Bedenke bitte außerdem, dass der Subjektivismus (= das Verbot, fremde Kunst zu beurteilen / zu bewerten), dem Du das Wort redest und der angeblich so frei und tolerant ist, das Verbot von Kritik ist – selbst jeder Schrott muss (!) von jedem (!) anerkannt werden. Und jedes üble oder unzulängliche, nichtsagende oder berechnende Machwerk steht auf einmal mit allen anderen künstlerischen Werken, qualitativ anständigen oder gar meisterlichen auf gleicher Stufe! Damit zerrst Du letztere in den ununterscheidbaren Sumpf bloßer Beliebigkeit. Hast Du an diese Kehrseite Deiner Forderung schon mal gedacht: Dass sie jeden Künstler und jede Kunst gleich macht, nivelliert?
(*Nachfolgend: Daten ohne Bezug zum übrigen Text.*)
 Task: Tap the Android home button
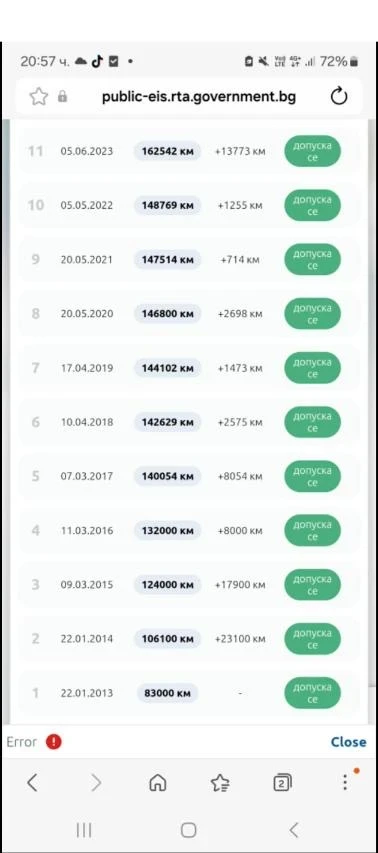coord(188,830)
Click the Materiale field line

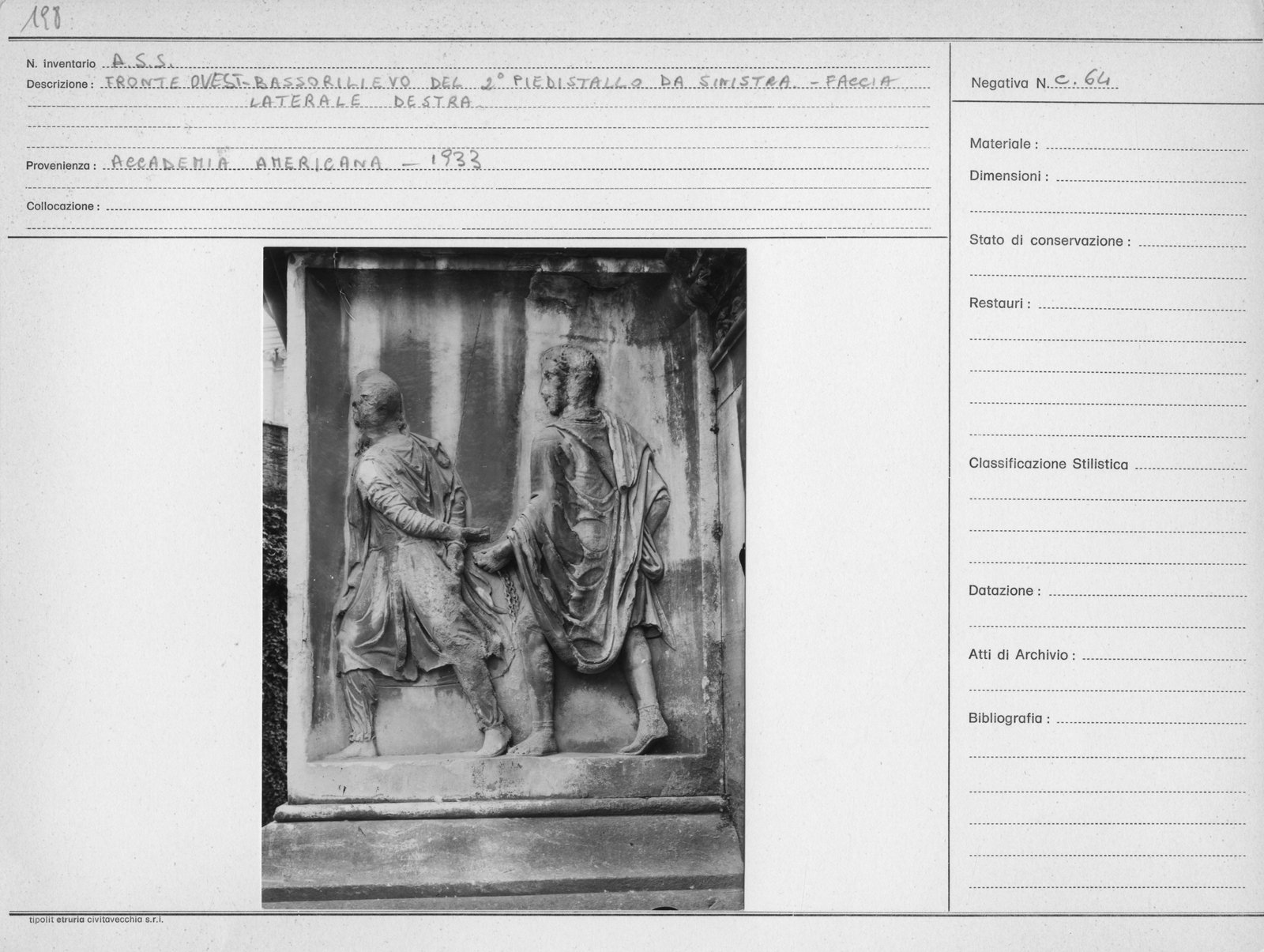point(1146,145)
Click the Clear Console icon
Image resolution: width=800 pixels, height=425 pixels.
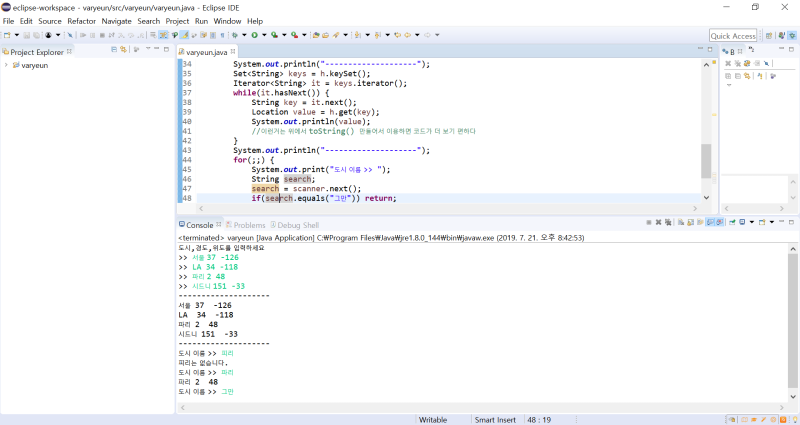[x=681, y=222]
Das Bild Deines Sohnes mag gut oder schlecht gewesen sein (oder irgendwo dazwischen), ich weiß das nicht, und auf Urteile von Menschen, bloß weil sie Schullehrer sind, gebe ich nichts. Aber Deine Sichtweise ist (mir) ein Graus. Weil Kunst sich nicht im „Stolz“ eines Künstlers auf das von ihm Geschaffene auflöst. Abgesehen davon sind gerade die ernsthaften Künstler oft genug unzufrieden mit sich und ihren Arbeiten… Altmodisch ausgedrückt, „ringen“ sie um etwas, Jahre, Jahrzehnte, ein ganzes Leben lang. Ich weiß, das klingt heutzutage verquer, so zu formulieren. Und das, was Künstler, die besseren, früher trieb und, wenn sie welche sind, auch heute noch treibt, wäre in der Tat lachhaft und unverständlich, wenn in der Kunst der Sozialismus (die kriterienlose Gleichheit) die Wahrheit wäre.

„Muss denn Kunst immer für die Allgemeinheit gelten?“

Die Kunst, der Künstler will es. Er will, dass das, was er schafft, gehört, gesehen oder gelesen wird, sicher nicht von jedem (im wortwörtlichem Sinn), aber von einem „Du“ (in derselben Stadt, in einem anderen Land oder 30 oder 100 Jahre später), in welchem durch diese Kunst etwas zum Klingen gebracht wird; von einem „Du“, das seine Kunst wahrnimmt, als „wahr“ nimmt, sie in ihrem zum Ausdruck gebrachten Inhalt als etwas über-individuelles Wahres (und Schönes und Gutes) erkennt, und das nicht etwa im schulischen oder akademischen Sinne, sondern im eigenen, unmittelbaren Empfinden (ein Empfinden, das durchaus auch naiv und unbedarft sein darf, durch Übung in der Beobachtung, im Aufnehmen und Wahrnehmen über die Zeit hinweg allerdings auch gesteigert und vervollkommnet werden kann und das auf keinen Fall eines erträgt: das Gebot, alles, was ihm als „Kunst“ so vorgesetzt werden mag, kriterien-, bewertungs- und widerspruchslos als gleichwertig anerkennen zu müssen).